● Given text
“Sick of his lies, cheating ways, and complete lack of interest in fatherhood, Laura left her boyfriend, Adam, only months after she gave birth to their son–and never looked back. Adam moved to France to follow his dream, unencumbered by a serious relationship and the child he never wanted.
Ten years later, Susan, Laura’s mother, lies in a nursing home, battling a debilitating disease. Susan forces Laura to recognize what she’s always refused to acknowledge: that William needs his father in his life.
So, Laura and ten-year-old William set off to spend the summer at Chateau de Roussignol, deep in the rich, sunlit hills of the Dordogne, where Adam runs a beautiful hotel. There, Laura has a mission: to make Adam fall in love with his own son.”
The one thing that definitely deserves to be mentioned first is how there are so many hard topics tackled in this novel. From illness to alcoholism to being a single parent to the pressure kids can have on a relationship – it’s all there!

● Extracted data
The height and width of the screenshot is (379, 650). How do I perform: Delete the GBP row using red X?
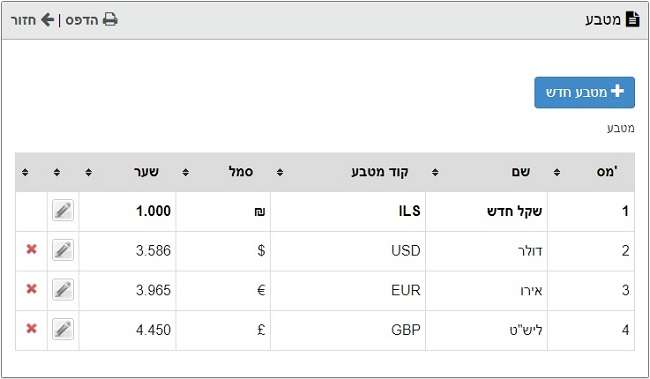32,328
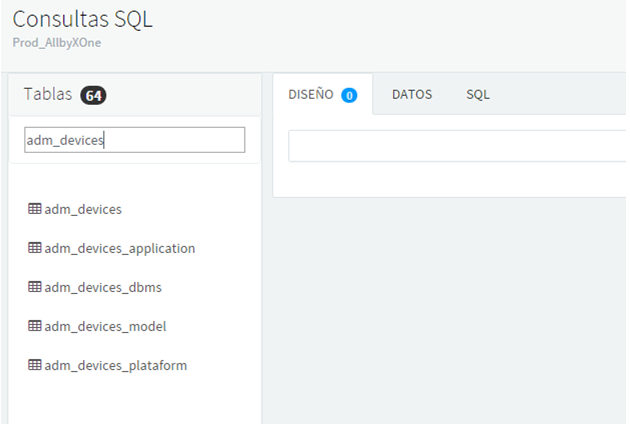Choose the adm_devices_plataform table
The image size is (630, 425).
click(116, 366)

● What the exercise asks
Decide whether each statement below agrees with the novel review, answering yes or no and quoting the deciding words from the text.
1. Laura left Adam only months after their son was born.
2. Adam runs a hotel in the Dordogne.
3. Laura and William set off to spend a whole year at Chateau de Roussignol.

● Task solution
1. Yes: "Laura left her boyfriend, Adam, only months after she gave birth to their son"
2. Yes: "deep in the rich, sunlit hills of the Dordogne, where Adam runs a beautiful hotel"
3. No: "Laura and ten-year-old William set off to spend the summer at Chateau de Roussignol"